→ **Instructions to follow**
Rewrite all of the material below, replacing "computer-use agent" with "desktop assistant" wherever it appears and leaving everything else unchanged.

→ **Supplied records**

==========

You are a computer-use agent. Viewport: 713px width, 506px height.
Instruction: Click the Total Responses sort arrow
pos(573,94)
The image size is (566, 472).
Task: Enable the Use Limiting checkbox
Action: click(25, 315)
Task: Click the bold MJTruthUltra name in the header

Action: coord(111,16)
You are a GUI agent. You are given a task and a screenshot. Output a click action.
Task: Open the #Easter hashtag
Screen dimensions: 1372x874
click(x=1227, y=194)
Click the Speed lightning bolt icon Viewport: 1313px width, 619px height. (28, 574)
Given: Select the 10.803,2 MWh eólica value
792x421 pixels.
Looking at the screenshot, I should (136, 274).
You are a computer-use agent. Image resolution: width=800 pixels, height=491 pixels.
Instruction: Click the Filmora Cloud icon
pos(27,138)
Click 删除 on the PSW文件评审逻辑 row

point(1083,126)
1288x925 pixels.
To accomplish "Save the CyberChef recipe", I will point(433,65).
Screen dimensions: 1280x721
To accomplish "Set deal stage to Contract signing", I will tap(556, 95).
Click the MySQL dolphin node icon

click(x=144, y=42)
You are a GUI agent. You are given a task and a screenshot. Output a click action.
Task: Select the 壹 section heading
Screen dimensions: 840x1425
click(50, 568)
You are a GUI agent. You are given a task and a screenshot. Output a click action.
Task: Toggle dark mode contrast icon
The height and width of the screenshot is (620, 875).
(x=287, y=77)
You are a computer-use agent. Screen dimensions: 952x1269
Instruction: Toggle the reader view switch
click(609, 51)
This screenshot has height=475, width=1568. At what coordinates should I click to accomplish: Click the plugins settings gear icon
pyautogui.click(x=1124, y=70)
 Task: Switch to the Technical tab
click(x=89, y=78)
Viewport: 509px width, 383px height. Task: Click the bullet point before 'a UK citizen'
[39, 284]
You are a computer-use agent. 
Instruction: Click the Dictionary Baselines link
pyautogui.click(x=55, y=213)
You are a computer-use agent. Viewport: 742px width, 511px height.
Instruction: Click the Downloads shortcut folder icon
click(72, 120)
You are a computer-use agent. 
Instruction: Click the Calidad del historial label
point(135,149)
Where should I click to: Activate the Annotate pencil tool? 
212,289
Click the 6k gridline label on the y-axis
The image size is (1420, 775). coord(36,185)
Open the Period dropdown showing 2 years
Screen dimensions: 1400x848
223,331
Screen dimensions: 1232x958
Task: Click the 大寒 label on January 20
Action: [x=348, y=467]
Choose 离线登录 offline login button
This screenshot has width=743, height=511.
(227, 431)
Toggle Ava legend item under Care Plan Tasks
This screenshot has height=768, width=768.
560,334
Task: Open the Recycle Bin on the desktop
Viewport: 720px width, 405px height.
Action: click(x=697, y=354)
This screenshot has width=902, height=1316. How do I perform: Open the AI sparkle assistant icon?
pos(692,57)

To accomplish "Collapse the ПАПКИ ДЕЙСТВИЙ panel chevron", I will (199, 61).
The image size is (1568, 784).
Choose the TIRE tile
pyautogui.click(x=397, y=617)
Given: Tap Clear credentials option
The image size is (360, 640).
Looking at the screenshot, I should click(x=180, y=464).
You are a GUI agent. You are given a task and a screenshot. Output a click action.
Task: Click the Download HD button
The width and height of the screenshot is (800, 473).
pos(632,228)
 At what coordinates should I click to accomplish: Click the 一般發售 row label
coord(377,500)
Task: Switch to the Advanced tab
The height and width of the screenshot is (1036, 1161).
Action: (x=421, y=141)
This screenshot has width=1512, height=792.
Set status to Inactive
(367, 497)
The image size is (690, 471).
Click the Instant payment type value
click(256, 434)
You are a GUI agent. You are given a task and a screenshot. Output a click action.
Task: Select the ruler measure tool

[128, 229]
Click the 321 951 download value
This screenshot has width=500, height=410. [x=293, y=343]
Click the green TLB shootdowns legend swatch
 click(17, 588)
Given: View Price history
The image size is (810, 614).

==========

→ **Finished exercise**
You are a desktop assistant. Viewport: 713px width, 506px height.
Instruction: Click the Total Responses sort arrow
pos(573,94)
The image size is (566, 472).
Task: Enable the Use Limiting checkbox
Action: click(25, 315)
Task: Click the bold MJTruthUltra name in the header

Action: coord(111,16)
You are a GUI agent. You are given a task and a screenshot. Output a click action.
Task: Open the #Easter hashtag
Screen dimensions: 1372x874
click(x=1227, y=194)
Click the Speed lightning bolt icon Viewport: 1313px width, 619px height. (28, 574)
Given: Select the 10.803,2 MWh eólica value
792x421 pixels.
Looking at the screenshot, I should (136, 274).
You are a desktop assistant. Image resolution: width=800 pixels, height=491 pixels.
Instruction: Click the Filmora Cloud icon
pos(27,138)
Click 删除 on the PSW文件评审逻辑 row

point(1083,126)
1288x925 pixels.
To accomplish "Save the CyberChef recipe", I will point(433,65).
Screen dimensions: 1280x721
To accomplish "Set deal stage to Contract signing", I will tap(556, 95).
Click the MySQL dolphin node icon

click(x=144, y=42)
You are a GUI agent. You are given a task and a screenshot. Output a click action.
Task: Select the 壹 section heading
Screen dimensions: 840x1425
click(50, 568)
You are a GUI agent. You are given a task and a screenshot. Output a click action.
Task: Toggle dark mode contrast icon
The height and width of the screenshot is (620, 875).
(x=287, y=77)
You are a desktop assistant. Screen dimensions: 952x1269
Instruction: Toggle the reader view switch
click(609, 51)
This screenshot has height=475, width=1568. At what coordinates should I click to accomplish: Click the plugins settings gear icon
pyautogui.click(x=1124, y=70)
 Task: Switch to the Technical tab
click(x=89, y=78)
Viewport: 509px width, 383px height. Task: Click the bullet point before 'a UK citizen'
[39, 284]
You are a desktop assistant. 
Instruction: Click the Dictionary Baselines link
pyautogui.click(x=55, y=213)
You are a desktop assistant. Viewport: 742px width, 511px height.
Instruction: Click the Downloads shortcut folder icon
click(72, 120)
You are a desktop assistant. 
Instruction: Click the Calidad del historial label
point(135,149)
Where should I click to: Activate the Annotate pencil tool? 
212,289
Click the 6k gridline label on the y-axis
The image size is (1420, 775). coord(36,185)
Open the Period dropdown showing 2 years
Screen dimensions: 1400x848
223,331
Screen dimensions: 1232x958
Task: Click the 大寒 label on January 20
Action: [x=348, y=467]
Choose 离线登录 offline login button
This screenshot has width=743, height=511.
(227, 431)
Toggle Ava legend item under Care Plan Tasks
This screenshot has height=768, width=768.
560,334
Task: Open the Recycle Bin on the desktop
Viewport: 720px width, 405px height.
Action: click(x=697, y=354)
This screenshot has width=902, height=1316. How do I perform: Open the AI sparkle assistant icon?
pos(692,57)

To accomplish "Collapse the ПАПКИ ДЕЙСТВИЙ panel chevron", I will (199, 61).
The image size is (1568, 784).
Choose the TIRE tile
pyautogui.click(x=397, y=617)
Given: Tap Clear credentials option
The image size is (360, 640).
Looking at the screenshot, I should click(x=180, y=464).
You are a GUI agent. You are given a task and a screenshot. Output a click action.
Task: Click the Download HD button
The width and height of the screenshot is (800, 473).
pos(632,228)
 At what coordinates should I click to accomplish: Click the 一般發售 row label
coord(377,500)
Task: Switch to the Advanced tab
The height and width of the screenshot is (1036, 1161).
Action: (x=421, y=141)
This screenshot has width=1512, height=792.
Set status to Inactive
(367, 497)
The image size is (690, 471).
Click the Instant payment type value
click(256, 434)
You are a GUI agent. You are given a task and a screenshot. Output a click action.
Task: Select the ruler measure tool

[128, 229]
Click the 321 951 download value
This screenshot has width=500, height=410. [x=293, y=343]
Click the green TLB shootdowns legend swatch
 click(17, 588)
Given: View Price history
The image size is (810, 614).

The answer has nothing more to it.